=== Exercise prompt ===
Each line below from the one containing "Screen dimensions: 661x500" through the one containing "Click the chevron" should be output exactly as it stands, and no other line should appear.
····················
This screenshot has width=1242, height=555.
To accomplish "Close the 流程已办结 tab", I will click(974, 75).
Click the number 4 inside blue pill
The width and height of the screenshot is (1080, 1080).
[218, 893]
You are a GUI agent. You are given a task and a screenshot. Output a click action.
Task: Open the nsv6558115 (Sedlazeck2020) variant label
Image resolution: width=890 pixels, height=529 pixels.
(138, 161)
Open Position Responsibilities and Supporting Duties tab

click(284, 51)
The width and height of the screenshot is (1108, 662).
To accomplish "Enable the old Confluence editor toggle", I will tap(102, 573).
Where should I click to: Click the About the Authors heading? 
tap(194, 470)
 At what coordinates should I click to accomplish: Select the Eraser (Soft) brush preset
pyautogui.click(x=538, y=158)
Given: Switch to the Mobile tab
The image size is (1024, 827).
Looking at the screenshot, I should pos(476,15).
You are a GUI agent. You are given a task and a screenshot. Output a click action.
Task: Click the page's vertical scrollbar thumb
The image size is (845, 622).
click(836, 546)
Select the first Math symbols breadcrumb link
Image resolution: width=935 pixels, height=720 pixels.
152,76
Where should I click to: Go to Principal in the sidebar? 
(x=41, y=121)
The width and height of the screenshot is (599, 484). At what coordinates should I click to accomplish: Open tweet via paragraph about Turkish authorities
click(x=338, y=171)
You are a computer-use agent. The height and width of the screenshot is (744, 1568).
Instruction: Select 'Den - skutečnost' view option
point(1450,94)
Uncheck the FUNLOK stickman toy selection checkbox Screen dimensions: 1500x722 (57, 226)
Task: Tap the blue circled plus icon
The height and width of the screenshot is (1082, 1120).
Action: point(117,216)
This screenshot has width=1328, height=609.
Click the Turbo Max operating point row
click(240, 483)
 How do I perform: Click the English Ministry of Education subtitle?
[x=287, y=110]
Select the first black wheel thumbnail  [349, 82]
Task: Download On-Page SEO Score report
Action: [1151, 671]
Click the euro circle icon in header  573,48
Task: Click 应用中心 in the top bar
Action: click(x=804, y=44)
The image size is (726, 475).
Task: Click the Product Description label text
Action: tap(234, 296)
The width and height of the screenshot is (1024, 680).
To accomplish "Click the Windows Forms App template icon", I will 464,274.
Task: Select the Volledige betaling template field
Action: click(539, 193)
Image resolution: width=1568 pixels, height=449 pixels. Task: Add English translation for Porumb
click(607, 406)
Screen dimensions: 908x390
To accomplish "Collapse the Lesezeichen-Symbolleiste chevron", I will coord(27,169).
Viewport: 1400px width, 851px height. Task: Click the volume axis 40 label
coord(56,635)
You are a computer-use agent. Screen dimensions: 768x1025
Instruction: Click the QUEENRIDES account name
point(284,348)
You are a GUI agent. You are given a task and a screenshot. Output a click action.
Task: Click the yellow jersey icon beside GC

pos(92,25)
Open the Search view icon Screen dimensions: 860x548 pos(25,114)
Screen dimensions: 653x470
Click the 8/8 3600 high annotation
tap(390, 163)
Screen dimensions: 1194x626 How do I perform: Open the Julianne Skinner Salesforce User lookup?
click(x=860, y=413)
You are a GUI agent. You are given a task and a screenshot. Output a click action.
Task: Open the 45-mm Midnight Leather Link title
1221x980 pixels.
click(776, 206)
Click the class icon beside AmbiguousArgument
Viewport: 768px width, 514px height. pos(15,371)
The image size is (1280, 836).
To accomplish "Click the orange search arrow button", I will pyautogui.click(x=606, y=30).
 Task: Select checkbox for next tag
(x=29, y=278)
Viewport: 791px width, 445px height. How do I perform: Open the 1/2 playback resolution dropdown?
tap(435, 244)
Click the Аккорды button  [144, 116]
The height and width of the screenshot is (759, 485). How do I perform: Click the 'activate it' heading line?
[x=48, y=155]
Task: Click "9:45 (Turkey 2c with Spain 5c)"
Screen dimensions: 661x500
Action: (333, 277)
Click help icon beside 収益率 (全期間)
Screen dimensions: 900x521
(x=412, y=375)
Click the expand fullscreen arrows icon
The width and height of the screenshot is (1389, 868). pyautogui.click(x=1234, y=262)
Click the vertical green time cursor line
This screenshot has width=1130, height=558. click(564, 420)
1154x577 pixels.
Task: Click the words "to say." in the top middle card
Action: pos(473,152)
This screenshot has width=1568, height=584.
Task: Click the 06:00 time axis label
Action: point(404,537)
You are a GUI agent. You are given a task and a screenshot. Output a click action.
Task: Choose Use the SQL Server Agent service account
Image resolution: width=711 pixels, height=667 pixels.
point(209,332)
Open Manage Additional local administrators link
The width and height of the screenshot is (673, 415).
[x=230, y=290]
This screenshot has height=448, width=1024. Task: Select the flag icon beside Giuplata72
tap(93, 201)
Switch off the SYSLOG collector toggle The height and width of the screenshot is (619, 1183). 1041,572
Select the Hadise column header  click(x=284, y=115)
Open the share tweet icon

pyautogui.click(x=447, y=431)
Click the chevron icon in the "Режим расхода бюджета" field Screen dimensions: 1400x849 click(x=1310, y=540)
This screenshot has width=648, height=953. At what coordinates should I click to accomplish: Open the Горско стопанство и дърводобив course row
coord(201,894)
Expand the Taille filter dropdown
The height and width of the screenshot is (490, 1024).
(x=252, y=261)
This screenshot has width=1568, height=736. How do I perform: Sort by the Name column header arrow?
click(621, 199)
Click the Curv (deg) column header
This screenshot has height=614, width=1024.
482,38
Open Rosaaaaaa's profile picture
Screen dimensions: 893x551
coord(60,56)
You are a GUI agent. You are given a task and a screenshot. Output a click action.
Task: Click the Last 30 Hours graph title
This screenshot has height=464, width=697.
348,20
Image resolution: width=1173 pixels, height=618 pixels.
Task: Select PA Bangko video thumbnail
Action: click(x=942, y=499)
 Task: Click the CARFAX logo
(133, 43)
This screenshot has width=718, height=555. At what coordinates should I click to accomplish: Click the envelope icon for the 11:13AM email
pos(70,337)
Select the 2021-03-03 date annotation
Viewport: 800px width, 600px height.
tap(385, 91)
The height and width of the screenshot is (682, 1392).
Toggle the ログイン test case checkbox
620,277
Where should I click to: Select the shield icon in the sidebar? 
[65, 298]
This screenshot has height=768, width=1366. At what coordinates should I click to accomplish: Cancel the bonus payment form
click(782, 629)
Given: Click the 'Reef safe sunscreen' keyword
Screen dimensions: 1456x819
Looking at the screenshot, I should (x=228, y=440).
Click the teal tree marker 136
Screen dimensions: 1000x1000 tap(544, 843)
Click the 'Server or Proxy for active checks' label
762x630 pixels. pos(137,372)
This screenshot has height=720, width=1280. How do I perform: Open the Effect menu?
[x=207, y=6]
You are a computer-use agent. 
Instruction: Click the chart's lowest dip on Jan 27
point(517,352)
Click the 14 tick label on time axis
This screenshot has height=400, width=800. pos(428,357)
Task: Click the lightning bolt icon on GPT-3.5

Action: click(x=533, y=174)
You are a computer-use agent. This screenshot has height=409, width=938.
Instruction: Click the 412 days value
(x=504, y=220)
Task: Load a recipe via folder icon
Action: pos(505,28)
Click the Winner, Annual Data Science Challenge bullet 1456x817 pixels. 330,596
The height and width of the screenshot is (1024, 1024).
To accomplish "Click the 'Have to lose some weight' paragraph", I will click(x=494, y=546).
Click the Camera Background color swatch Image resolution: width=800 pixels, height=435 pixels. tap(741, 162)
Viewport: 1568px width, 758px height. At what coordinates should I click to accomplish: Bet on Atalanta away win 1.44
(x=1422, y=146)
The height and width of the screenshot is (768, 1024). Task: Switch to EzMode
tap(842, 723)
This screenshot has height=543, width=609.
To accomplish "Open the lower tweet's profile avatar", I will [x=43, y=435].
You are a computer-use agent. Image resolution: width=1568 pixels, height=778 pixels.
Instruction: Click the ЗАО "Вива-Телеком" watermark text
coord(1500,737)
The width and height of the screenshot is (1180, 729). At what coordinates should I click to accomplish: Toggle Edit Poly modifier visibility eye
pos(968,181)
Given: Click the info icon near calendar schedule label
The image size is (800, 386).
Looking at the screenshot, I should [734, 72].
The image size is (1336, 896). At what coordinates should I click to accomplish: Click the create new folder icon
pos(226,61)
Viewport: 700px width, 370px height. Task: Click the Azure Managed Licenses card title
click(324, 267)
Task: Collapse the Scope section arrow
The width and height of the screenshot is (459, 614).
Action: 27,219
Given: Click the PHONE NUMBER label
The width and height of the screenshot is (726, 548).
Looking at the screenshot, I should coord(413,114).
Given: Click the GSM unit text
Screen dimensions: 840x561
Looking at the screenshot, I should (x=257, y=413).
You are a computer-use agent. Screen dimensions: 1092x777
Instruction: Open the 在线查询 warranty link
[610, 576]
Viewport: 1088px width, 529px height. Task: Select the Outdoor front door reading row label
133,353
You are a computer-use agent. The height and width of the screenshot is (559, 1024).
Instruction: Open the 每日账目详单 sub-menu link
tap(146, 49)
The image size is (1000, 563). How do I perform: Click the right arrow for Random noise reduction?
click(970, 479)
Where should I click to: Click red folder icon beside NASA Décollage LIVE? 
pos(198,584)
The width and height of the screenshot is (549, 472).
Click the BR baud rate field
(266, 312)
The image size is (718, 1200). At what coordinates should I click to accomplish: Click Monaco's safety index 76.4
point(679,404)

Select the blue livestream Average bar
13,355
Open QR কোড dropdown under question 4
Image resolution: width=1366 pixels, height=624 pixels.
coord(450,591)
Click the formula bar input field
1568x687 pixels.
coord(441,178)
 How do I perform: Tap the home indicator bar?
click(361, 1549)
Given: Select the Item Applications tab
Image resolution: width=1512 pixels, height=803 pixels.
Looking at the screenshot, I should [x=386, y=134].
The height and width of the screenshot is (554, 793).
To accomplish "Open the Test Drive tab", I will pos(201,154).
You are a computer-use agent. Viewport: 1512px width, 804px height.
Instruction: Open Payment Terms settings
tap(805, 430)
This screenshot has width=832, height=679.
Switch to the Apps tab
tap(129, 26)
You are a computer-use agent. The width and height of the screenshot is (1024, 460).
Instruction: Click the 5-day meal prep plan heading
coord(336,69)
····················
=== Result for this task ===
Screen dimensions: 661x500
Action: (333, 277)
Click help icon beside 収益率 (全期間)
Screen dimensions: 900x521
(x=412, y=375)
Click the expand fullscreen arrows icon
The width and height of the screenshot is (1389, 868). pyautogui.click(x=1234, y=262)
Click the vertical green time cursor line
This screenshot has width=1130, height=558. click(564, 420)
1154x577 pixels.
Task: Click the words "to say." in the top middle card
Action: pos(473,152)
This screenshot has width=1568, height=584.
Task: Click the 06:00 time axis label
Action: point(404,537)
You are a GUI agent. You are given a task and a screenshot. Output a click action.
Task: Choose Use the SQL Server Agent service account
Image resolution: width=711 pixels, height=667 pixels.
point(209,332)
Open Manage Additional local administrators link
The width and height of the screenshot is (673, 415).
[x=230, y=290]
This screenshot has height=448, width=1024. Task: Select the flag icon beside Giuplata72
tap(93, 201)
Switch off the SYSLOG collector toggle The height and width of the screenshot is (619, 1183). 1041,572
Select the Hadise column header  click(x=284, y=115)
Open the share tweet icon

pyautogui.click(x=447, y=431)
Click the chevron icon in the "Режим расхода бюджета" field Screen dimensions: 1400x849 click(x=1310, y=540)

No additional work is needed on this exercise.